Geminin deryaya yol alması nedir?
Geminin “Ararat” dağına konması nedir?
Düşün nedir Nûh’un gemisi?
O tahtadan taştan mıdır?
İçine binen kurttan kuştan mıdır?
Yoksa tenden candan olan senin bedenin midir?
Düşün nedir Nûh’un gemisi?
Tufan denilen nedir?
Kavminin boğulması nedir?
Gemiye binmeyen oğlu nedir?
Her çiftten gemiye giren nedir?
Bunların tüm sırları senin bedeninde midir?
Düşün nedir Nûh’un gemisi?
Deryaya salınması nedir?
Geminin bir yüceliğe teslim olması nedir?
Bil ki o gemi senin, tenden cândan bedenindir.
Bil ki teslimiyet, vücudun Zâtına teslim olmandır.
Nûh, Noah; tenimizi tutan cân boyutuna idrâk yolculuğudur, bu cânı bilen gönül ehlidir.
Nûh’un gemisi, vücudumuzun ten boyutudur.
Teni, ya kötülük yolunda ya da iyilik yolunda kullanırız.
Nûh’un gemisinden murat, insanın vücududur.
İnsanın ten vücudu ve cân vücudu vardır.
Nûh’un gemi yapması; kendi vücud hakikatini tanıma, vücudunu tutan ilâhî gücü idrak etme eğitimidir.
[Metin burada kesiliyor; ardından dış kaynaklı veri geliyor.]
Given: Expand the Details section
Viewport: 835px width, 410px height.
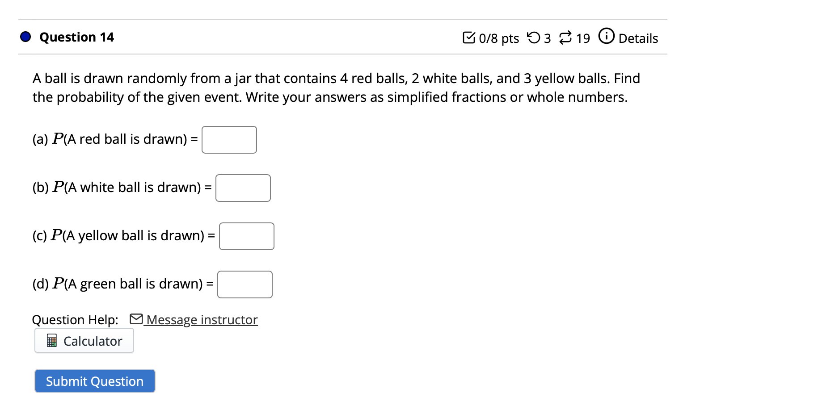Looking at the screenshot, I should tap(638, 38).
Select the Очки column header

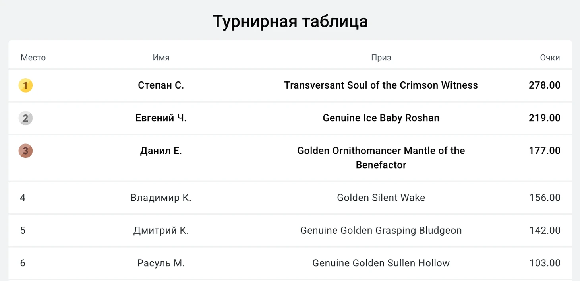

Ten vücudunda kalıp, cân vücudunu göremeyen kişi, her türlü zorbalık, kötülük haline düşer.
Nûh kavmi; kişinin zorbalık, kötülük, zulüm hallerine dalıp kendi vücud hakikatini unutmasıdır.
Tüm bâtıl şeylerle oyalanıp durmasıdır.
Benlik boyutunda kalmasıdır.
İşte Nûh kavmi; kişinin zorbalık, kötülük, zalimlik, benlik boyutudur.
Bu kavim boyutunu kişi edep ve ilimle yok etmelidir.
Yâni o kavim suda boğulmalıdır.
Nûh’un gemiye binmeyen oğlu:
Nûh’un Kenan adında olan oğlu vardır.
Kenan, gemiye binmeyen oğludur.
Hikayede bir dağa çıkmaya çalışmış diye betimlenir.
Dağa çıkmaya çalışmış olması, kendi vücud dağında kalmış, kendi bildiklerinde kalmış, kendi bildiklerini yüce görmüş, vücudun sahibine teslim olmamış demektir.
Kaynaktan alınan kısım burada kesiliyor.